In the AEO2013 Reference case, the gap closes to a difference of $2 per bbl in 2025, following resolution of transportation system constraints in the United States. In each of the other outlooks in the comparison, oil spot prices are based on either Brent or WTI prices, with the exception of IEA, which represents the international average of crude oil import prices.

The projections for 2025 range from $78 bbl (WTI) to $137 bbl (Brent) in 2025 – a span of $59 bbl – and from $81 bbl (WTI) to $163 bbl (Brent) in 2040—a span of $82 per bbl. The wide range underscores the uncertainty inherent in the projections. The range of the projections is encompassed in the range of the AEO2013 low and high oil price cases, from $68 bbl (WTI) to $173 bbl (Brent) in 2025 and from $71 bbl (WTI) to $213 bbl (Brent) in 2035.

Liquids’ Top Ten. In this section, only six companies retained their top 10 ranking. Once again, Colonial claimed the first place with 885,333,000 in terms of barrels delivered per year. The second spot was claimed by newcomer Plains Pipeline, reporting 839,804,000, while the third position was claimed by Marathon with a total of 719,863,000. ExxonMobil Pipeline moved from sixth to claim fourth with 693,129,000.

Enbridge Energy Partners joined this year’s top ten to claim the fifth position with 620,397,000. The sixth through eighth positions were claimed by the following companies: ConocoPhillips Pipeline, 523,188,000; Magellan Pipeline Company, 482,403,000; and Enterprise Crude Pipeline, 480,998,000.

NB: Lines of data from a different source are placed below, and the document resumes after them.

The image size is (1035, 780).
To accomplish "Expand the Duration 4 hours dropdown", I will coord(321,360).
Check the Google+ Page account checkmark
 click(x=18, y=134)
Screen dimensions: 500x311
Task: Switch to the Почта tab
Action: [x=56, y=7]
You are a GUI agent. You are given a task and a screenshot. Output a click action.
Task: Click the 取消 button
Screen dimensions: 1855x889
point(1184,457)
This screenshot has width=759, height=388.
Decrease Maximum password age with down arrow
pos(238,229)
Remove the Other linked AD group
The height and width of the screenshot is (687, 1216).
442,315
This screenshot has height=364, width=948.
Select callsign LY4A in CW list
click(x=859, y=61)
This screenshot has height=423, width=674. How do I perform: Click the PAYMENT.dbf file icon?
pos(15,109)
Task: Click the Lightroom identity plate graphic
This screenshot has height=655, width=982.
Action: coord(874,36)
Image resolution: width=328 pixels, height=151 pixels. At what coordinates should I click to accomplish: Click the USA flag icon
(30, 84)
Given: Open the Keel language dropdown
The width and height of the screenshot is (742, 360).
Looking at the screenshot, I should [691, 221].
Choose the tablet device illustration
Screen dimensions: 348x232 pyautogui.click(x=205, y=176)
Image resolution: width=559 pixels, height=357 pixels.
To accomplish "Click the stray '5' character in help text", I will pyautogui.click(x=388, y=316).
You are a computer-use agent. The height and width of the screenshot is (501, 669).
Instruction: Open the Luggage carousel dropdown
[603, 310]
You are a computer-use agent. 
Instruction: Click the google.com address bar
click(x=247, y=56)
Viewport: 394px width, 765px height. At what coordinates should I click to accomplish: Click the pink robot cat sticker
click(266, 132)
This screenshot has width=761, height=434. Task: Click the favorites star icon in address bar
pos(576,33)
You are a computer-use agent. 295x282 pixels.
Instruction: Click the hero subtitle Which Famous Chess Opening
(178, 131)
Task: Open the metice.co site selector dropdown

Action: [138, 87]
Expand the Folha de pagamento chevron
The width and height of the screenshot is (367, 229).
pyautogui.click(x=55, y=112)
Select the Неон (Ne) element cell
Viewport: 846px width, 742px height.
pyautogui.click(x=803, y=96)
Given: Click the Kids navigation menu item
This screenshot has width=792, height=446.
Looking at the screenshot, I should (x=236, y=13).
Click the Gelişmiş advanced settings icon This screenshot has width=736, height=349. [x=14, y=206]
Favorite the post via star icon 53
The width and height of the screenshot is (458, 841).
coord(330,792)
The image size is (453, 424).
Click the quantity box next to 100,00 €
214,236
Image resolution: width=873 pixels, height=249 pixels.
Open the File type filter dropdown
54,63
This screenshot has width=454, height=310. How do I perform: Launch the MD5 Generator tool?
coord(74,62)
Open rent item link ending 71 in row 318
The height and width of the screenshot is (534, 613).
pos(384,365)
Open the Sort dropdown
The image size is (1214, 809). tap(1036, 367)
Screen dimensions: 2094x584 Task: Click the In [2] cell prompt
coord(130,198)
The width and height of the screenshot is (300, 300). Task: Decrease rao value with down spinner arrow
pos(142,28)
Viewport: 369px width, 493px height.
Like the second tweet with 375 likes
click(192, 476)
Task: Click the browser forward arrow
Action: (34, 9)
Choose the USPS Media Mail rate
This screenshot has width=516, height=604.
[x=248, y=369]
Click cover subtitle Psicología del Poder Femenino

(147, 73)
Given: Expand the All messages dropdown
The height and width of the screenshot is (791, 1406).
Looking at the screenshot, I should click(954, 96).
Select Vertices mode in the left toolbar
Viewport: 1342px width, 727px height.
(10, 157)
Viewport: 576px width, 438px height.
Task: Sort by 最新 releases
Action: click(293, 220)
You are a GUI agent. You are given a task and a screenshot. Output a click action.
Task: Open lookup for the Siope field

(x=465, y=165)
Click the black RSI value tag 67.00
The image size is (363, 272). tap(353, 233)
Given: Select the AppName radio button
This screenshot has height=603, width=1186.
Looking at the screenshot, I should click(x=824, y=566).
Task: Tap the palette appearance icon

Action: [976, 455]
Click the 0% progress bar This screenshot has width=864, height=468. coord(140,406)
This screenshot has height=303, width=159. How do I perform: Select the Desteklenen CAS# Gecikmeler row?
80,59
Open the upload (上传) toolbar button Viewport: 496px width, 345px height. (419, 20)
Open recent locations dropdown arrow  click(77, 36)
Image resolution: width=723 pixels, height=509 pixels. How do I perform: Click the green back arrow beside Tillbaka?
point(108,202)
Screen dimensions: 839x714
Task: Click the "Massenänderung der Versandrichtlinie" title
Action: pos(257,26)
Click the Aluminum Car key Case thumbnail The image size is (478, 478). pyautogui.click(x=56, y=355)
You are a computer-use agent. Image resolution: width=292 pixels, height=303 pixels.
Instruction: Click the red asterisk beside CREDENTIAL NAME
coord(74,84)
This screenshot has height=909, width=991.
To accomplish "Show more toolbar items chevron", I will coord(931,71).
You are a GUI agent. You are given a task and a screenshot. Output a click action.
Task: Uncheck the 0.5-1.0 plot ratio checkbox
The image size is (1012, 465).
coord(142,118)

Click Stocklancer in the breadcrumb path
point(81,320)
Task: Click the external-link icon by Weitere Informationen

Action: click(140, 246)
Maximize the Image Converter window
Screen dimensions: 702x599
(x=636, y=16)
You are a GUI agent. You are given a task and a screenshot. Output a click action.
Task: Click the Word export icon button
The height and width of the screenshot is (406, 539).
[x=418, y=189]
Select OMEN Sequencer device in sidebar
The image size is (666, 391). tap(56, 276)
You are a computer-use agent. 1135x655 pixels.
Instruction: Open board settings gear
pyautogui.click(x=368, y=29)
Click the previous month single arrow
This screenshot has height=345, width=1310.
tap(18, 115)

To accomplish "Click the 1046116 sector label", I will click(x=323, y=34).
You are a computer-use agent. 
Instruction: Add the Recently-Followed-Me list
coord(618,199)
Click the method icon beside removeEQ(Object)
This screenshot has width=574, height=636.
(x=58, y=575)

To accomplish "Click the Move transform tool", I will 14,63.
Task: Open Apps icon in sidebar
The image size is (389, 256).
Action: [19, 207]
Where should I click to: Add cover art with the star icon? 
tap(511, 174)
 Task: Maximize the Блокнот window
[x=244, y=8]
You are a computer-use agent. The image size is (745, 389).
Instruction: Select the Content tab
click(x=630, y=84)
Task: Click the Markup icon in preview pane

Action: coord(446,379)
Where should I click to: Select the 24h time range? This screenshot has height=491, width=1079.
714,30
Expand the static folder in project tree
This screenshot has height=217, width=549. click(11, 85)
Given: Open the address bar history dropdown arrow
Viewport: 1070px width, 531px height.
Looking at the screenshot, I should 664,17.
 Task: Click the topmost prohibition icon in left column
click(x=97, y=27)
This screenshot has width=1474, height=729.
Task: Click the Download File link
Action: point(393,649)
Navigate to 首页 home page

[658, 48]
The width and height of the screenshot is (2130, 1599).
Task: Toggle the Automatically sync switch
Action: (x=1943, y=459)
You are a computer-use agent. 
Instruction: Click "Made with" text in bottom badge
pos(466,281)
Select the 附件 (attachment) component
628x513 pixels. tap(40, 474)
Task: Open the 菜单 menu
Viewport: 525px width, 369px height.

Joining the top ten to claim ninth was Sunoco Pipeline, reporting deliveries of 441,184,000. Ranked tenth is Shell Pipeline Company with 423,201,000.

Distribution’s Top Ten. Few changes are seen in this year’s distribution section in terms of total gas customers. Southern California Gas again claimed the first spot, reporting 5,800,000 customers. AGL Resources ranked second with 4,459,000. Third ranked is Pacific Gas & Electric with 4,300,000. The fourth through sixth ranks were claimed by National Grid at 3,465,997, followed by fifth-ranked CenterPoint Energy Operations at 3,305,108 and Atmos Energy with 3,137,298. Claiming the seventh through tenth spots are: ONEOK, 2,101,399; Xcel Energy, 1,900,000; Southwest Gas, 1,848,225 and Public Svc. Electric & Gas, Gas Delivery, 1,800,000.

Gas Transmission’s Top Ten. Little change is seen in this year’s top ten gas transmission companies in terms of miles of pipeline operated. In fact, the first nine positions remained unchanged, with DCP Midstream claiming the number one spot with 63,251. The following eight ranks were retained by: Northern Natural Gas, 14,949; Tennessee Gas Pipeline, 13,494; El Paso Natural Gas, 10,234; Columbia Gas Transmission, 9,708; ANR Pipeline, 9,549; Texas Eastern Transmission, 9,505; Transcontinental Gas Pipeline, 9,241 and the Natural Gas Pipeline Co. of America, 9,184. Dominion moved from the number 12 spot last year to claim the tenth position with 7,503.